Notice of Right to File Objections
A copy of this report and recommendation shall be served on all parties in the manner provided by law. Any party who objects to this recommendation or anything in it must, within fourteen (14) days of the date of service of this document, file specific written objections with the Clerk of this Court. See 28 U.S.C. § 636(b)(1); Fed. R. Civ. P. 72(b); S.D. Ala. GenLR 72(c). The parties should note that under Eleventh Circuit Rule 3-1, "[a] party failing to object to a magistrate judge's findings or recommendations contained in a report and recommendation in accordance with the provisions of 28 U.S.C. § 636(b)(1) waives the right to challenge on appeal the district court's order based on unobjected-to factual and legal conclusions if the party was informed of the time period for objecting and the consequences on appeal for failing to object.

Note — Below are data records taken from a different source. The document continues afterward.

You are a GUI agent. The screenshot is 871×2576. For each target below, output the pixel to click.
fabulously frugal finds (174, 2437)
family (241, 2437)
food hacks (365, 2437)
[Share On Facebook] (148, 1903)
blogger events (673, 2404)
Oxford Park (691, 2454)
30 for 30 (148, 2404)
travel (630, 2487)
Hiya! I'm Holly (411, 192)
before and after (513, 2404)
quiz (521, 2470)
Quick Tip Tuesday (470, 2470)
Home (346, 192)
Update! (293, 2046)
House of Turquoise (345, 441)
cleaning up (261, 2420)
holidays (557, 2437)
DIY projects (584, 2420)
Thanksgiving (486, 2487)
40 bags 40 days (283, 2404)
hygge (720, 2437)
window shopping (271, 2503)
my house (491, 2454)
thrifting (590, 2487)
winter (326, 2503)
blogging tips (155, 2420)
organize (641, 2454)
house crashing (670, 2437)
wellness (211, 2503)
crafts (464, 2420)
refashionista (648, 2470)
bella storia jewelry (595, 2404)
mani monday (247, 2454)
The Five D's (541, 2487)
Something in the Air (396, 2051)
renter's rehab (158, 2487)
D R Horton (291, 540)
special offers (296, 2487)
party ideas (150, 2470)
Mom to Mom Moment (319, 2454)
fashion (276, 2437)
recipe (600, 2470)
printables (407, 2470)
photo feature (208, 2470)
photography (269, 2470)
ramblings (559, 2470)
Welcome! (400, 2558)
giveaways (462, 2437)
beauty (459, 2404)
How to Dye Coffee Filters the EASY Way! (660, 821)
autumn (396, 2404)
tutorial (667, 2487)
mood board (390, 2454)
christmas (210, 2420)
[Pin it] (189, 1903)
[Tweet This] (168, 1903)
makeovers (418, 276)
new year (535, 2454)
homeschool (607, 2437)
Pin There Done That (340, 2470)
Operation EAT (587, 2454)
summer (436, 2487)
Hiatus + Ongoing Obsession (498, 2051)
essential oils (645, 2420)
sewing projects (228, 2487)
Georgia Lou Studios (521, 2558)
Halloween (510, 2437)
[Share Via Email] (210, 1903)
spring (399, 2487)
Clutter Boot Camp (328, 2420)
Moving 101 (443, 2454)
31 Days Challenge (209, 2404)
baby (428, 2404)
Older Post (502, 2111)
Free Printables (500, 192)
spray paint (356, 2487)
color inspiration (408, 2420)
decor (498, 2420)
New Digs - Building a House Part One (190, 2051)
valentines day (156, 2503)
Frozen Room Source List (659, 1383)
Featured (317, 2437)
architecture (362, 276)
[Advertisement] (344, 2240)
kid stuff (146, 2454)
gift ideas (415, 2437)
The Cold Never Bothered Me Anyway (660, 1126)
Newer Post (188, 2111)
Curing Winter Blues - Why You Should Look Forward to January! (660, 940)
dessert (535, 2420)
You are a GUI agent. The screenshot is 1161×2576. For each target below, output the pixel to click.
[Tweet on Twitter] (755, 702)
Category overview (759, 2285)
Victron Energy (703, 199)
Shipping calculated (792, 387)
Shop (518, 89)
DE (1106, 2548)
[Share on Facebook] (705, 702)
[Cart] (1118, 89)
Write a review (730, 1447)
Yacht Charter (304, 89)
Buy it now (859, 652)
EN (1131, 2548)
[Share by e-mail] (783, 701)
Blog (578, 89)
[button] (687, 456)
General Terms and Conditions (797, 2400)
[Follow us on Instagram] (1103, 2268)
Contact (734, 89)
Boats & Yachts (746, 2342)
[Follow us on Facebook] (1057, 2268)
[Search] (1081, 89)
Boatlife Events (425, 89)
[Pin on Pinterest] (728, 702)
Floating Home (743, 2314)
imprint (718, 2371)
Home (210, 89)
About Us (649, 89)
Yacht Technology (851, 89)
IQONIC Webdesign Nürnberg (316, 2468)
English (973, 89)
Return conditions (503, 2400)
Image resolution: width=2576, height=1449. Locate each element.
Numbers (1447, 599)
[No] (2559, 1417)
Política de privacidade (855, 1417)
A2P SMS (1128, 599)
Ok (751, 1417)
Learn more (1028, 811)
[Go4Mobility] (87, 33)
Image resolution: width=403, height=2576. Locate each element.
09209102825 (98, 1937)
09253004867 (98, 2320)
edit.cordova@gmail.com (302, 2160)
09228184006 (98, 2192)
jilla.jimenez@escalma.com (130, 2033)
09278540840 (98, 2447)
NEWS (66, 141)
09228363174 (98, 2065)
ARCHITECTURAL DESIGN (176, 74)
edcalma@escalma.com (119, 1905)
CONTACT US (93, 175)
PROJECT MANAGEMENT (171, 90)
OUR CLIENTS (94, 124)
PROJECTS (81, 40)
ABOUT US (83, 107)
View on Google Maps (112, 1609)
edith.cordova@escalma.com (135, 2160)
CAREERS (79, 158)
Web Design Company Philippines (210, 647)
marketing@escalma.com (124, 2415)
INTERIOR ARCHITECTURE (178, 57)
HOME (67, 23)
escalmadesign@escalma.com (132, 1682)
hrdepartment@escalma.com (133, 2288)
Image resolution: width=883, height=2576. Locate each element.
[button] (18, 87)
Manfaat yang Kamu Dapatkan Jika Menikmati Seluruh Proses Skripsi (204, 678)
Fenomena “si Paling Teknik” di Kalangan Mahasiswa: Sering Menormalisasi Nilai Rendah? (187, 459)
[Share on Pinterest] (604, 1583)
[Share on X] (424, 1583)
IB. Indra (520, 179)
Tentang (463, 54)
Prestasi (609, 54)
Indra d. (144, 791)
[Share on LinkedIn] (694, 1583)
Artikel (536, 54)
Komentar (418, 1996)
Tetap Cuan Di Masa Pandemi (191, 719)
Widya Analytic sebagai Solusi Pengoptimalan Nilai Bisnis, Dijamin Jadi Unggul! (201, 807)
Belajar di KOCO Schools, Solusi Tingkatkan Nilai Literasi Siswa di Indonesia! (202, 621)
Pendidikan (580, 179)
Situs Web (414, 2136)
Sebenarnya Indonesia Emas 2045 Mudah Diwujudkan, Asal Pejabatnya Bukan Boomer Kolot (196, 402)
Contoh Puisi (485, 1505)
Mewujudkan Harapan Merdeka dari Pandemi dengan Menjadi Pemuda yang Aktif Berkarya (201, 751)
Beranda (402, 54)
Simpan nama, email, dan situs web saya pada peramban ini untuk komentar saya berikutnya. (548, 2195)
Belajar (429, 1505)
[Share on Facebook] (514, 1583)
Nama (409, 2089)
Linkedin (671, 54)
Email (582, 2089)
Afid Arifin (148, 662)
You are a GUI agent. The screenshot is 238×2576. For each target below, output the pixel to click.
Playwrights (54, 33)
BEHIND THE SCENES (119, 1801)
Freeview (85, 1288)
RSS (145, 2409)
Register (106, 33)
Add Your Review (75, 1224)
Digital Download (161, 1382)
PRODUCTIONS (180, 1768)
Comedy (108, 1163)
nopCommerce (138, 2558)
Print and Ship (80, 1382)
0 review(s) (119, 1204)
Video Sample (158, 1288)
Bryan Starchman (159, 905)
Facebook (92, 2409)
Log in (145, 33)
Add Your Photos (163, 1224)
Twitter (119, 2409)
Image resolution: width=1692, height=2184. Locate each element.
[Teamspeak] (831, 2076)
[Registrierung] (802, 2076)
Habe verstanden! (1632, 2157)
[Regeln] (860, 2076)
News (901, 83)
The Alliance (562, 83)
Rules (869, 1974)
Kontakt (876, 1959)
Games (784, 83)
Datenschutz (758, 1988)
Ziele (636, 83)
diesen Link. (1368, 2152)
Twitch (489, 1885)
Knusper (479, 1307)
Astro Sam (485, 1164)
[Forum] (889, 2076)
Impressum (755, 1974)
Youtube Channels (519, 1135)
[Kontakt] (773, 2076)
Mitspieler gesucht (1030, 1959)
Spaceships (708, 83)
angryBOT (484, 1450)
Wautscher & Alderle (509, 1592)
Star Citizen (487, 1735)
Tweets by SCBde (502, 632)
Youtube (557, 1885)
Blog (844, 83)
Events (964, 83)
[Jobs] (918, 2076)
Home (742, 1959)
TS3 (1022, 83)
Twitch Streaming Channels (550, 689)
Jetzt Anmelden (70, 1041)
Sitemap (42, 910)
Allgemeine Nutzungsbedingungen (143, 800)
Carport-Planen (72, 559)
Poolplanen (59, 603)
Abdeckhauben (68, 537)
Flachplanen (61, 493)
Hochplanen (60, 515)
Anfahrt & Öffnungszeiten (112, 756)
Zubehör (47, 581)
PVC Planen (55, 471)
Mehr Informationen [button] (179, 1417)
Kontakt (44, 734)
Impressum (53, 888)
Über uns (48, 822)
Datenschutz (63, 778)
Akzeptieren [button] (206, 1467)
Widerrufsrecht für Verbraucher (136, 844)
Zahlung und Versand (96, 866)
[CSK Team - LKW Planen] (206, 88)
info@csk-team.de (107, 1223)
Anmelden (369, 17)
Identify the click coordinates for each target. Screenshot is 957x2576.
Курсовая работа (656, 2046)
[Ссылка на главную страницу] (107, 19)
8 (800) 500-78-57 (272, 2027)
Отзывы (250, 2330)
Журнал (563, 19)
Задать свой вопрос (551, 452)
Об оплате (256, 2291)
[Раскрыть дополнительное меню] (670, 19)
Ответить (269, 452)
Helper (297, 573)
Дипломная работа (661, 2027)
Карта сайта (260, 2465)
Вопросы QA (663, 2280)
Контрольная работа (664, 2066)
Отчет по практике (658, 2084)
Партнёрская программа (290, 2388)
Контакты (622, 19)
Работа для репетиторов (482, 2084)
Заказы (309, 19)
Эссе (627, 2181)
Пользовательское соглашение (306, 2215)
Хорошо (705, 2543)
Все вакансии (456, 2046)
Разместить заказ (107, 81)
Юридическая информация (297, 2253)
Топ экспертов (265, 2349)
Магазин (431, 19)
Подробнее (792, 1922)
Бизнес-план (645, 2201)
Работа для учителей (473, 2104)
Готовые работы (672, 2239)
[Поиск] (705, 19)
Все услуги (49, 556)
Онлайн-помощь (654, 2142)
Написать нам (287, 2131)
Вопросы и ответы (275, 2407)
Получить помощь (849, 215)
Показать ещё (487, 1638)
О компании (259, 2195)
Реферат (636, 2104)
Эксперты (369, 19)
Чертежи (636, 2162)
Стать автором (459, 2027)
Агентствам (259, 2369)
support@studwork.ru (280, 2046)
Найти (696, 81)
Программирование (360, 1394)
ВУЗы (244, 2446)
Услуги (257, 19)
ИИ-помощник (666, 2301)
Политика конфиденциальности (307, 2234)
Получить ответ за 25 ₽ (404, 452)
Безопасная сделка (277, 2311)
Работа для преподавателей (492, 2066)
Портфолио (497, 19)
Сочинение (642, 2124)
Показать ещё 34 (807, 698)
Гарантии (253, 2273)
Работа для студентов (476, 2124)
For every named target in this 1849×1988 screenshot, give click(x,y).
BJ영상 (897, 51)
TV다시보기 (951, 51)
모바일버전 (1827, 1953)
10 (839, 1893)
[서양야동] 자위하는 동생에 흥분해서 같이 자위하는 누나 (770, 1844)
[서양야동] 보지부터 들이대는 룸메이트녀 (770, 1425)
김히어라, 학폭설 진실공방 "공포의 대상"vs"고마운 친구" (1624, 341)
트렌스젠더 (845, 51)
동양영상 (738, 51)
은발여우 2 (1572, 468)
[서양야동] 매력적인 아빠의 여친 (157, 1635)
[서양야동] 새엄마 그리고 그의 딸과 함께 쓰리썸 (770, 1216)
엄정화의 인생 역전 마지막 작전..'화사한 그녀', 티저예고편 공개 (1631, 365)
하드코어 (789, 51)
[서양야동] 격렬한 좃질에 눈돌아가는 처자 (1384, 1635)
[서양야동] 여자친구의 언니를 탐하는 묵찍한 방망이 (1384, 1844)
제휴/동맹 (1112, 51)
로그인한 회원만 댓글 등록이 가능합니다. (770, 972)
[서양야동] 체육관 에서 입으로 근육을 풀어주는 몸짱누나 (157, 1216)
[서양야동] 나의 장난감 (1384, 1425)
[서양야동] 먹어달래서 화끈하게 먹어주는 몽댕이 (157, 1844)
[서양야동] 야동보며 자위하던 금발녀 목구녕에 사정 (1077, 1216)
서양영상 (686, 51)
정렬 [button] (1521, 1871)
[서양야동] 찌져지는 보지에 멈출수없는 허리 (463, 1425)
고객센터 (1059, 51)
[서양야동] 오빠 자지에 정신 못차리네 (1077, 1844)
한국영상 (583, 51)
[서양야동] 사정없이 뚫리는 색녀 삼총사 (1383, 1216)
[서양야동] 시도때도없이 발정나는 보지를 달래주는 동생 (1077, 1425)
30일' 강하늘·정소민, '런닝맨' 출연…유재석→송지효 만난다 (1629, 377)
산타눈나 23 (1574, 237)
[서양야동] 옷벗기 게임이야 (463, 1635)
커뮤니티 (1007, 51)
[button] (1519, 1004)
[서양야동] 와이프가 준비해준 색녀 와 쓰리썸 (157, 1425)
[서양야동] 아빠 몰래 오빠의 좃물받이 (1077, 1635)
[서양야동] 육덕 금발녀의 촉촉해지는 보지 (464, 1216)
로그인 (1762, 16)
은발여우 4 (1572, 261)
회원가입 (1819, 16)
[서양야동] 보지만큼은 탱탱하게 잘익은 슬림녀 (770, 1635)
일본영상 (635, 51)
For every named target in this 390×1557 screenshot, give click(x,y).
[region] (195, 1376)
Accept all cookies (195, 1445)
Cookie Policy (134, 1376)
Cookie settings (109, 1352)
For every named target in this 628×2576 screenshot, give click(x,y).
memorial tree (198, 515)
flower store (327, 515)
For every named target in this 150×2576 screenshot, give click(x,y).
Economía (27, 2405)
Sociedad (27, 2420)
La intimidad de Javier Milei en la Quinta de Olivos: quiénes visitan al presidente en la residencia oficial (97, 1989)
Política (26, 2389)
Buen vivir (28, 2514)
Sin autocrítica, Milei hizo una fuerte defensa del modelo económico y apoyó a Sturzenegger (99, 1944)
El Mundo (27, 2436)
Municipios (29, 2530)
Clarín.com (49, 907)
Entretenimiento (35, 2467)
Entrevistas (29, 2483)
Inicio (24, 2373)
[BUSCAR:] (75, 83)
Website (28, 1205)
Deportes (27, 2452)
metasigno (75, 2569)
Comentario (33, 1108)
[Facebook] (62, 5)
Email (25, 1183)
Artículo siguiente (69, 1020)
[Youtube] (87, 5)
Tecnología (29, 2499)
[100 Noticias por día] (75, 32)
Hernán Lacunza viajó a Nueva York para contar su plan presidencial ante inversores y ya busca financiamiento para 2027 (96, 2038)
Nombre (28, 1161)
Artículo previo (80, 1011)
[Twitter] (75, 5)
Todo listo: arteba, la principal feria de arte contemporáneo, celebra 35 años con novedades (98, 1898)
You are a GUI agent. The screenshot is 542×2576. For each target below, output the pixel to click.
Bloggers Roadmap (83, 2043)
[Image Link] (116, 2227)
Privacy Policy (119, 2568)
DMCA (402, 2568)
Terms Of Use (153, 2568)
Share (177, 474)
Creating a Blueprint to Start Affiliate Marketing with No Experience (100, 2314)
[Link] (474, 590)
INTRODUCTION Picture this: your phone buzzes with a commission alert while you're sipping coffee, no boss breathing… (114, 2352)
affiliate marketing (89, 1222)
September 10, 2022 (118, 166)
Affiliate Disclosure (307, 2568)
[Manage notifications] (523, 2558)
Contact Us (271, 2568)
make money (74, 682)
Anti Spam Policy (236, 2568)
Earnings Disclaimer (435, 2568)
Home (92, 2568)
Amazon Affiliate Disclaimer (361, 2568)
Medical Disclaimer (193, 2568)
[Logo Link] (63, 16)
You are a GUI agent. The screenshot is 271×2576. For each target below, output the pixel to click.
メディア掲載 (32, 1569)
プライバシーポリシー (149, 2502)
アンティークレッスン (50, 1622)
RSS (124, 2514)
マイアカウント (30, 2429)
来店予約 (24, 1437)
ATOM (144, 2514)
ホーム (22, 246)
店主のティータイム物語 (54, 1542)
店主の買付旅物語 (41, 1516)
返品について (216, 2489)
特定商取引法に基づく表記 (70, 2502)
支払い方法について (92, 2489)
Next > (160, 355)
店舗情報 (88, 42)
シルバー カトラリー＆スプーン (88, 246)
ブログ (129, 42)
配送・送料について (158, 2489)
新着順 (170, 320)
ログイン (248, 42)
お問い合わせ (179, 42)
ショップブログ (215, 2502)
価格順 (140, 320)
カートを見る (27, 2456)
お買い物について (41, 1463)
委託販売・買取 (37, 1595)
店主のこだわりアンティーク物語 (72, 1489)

In the absence of a proper objection, however, the court may review on appeal for plain error, if necessary, "in the interests of justice." 11th Cir. R. 3-1. In order to be specific, an objection must identify the specific finding or recommendation to which objection is made, state the basis for the objection, and specify the place in the Magistrate Judge's report and recommendation where the disputed determination is found. An objection that merely incorporates by reference or refers to the briefing before the Magistrate Judge is not specific.